YOUR TASK: Repeat the lines from the one containing "The width and" through the last line of the data, exactly, pictures omitted.

DATA TO USE:
↓

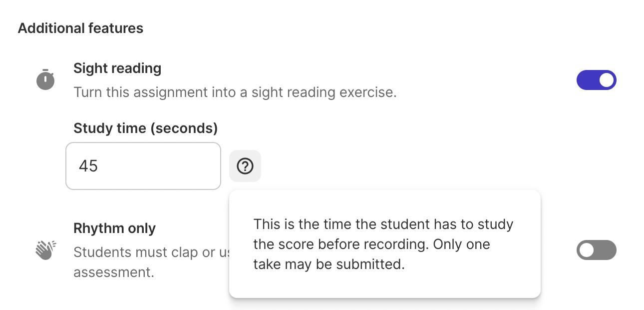Click the question mark help icon
This screenshot has width=644, height=310.
[x=245, y=166]
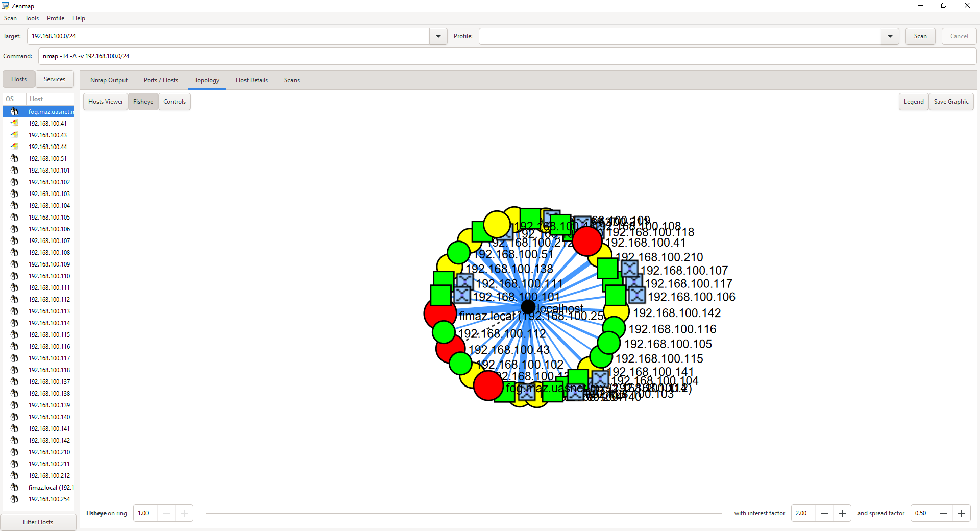This screenshot has height=531, width=980.
Task: Click the Filter Hosts button
Action: pos(38,522)
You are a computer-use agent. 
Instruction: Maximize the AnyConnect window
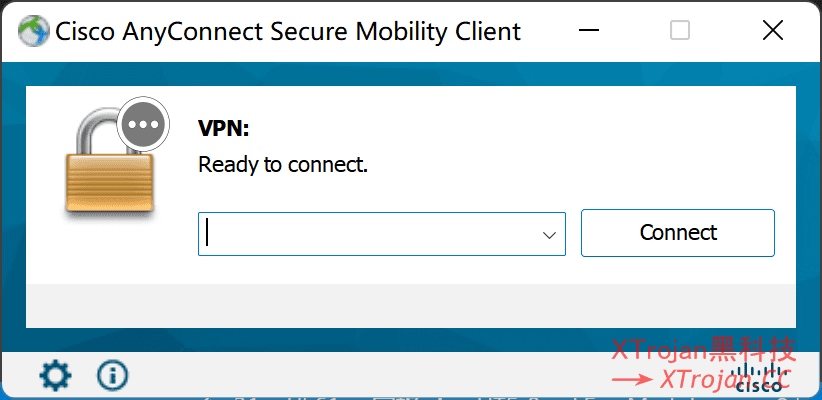coord(680,31)
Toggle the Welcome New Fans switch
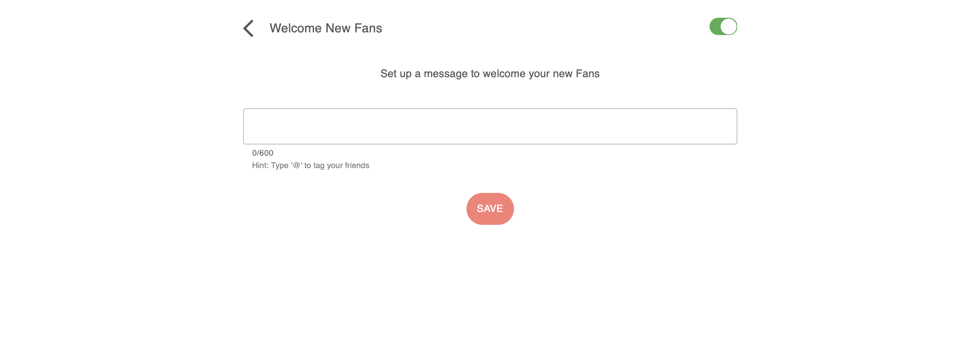 pyautogui.click(x=723, y=27)
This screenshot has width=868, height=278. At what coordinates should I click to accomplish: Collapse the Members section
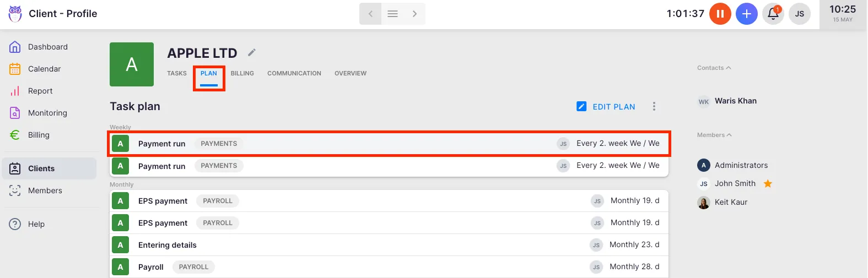pos(714,135)
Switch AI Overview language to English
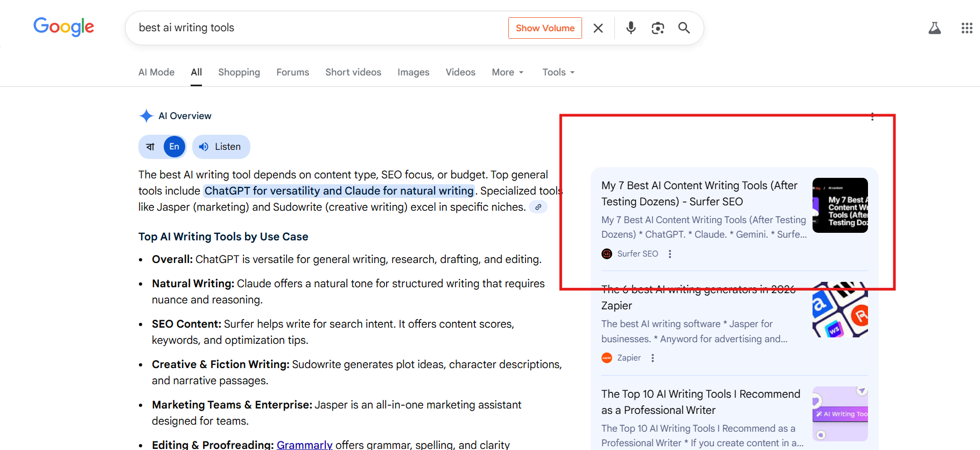Viewport: 980px width, 450px height. point(174,147)
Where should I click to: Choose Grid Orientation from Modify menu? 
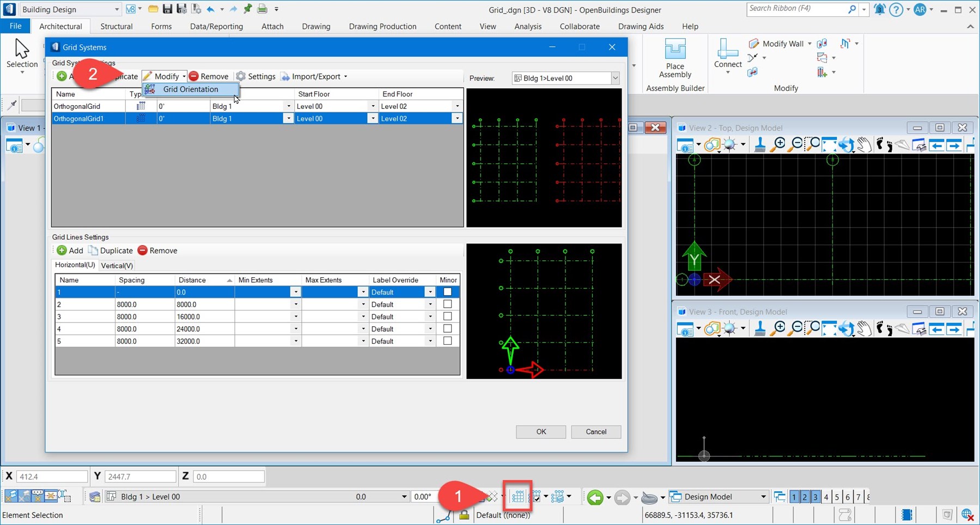click(x=190, y=89)
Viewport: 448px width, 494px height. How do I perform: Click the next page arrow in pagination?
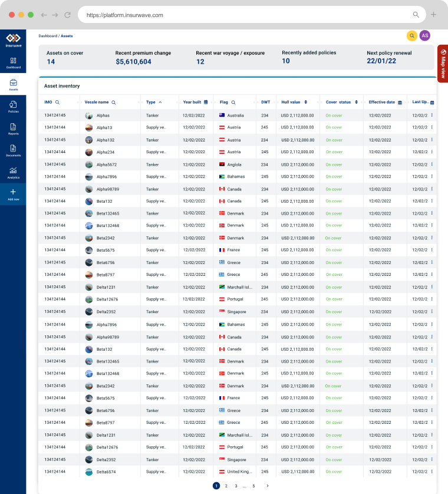pyautogui.click(x=267, y=486)
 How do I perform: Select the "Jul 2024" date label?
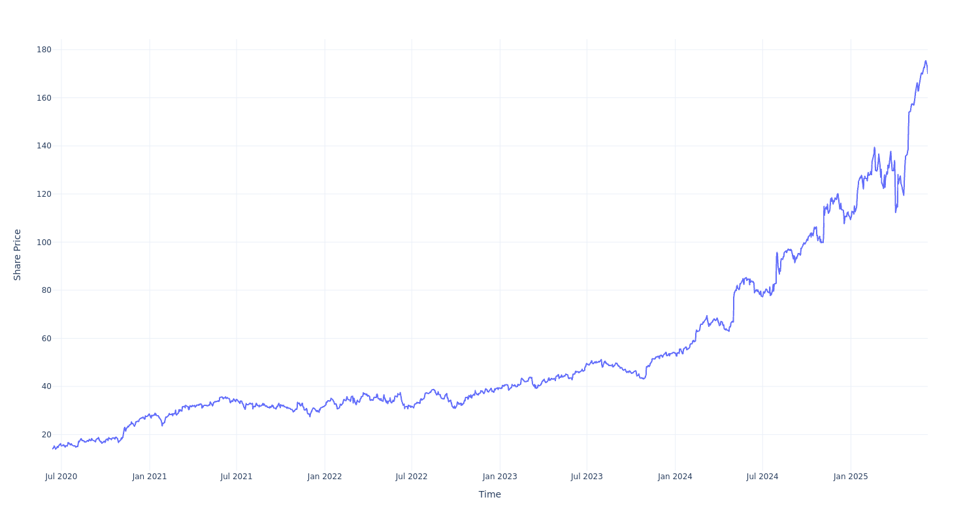pyautogui.click(x=762, y=477)
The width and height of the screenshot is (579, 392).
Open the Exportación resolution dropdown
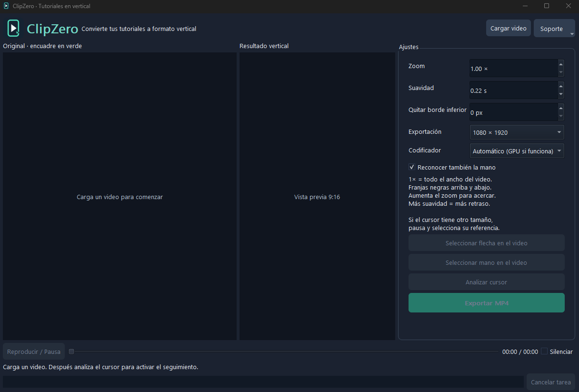517,132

↑

OUTPUT FOR THIS TASK:
The width and height of the screenshot is (579, 392).
Open the Exportación resolution dropdown
517,132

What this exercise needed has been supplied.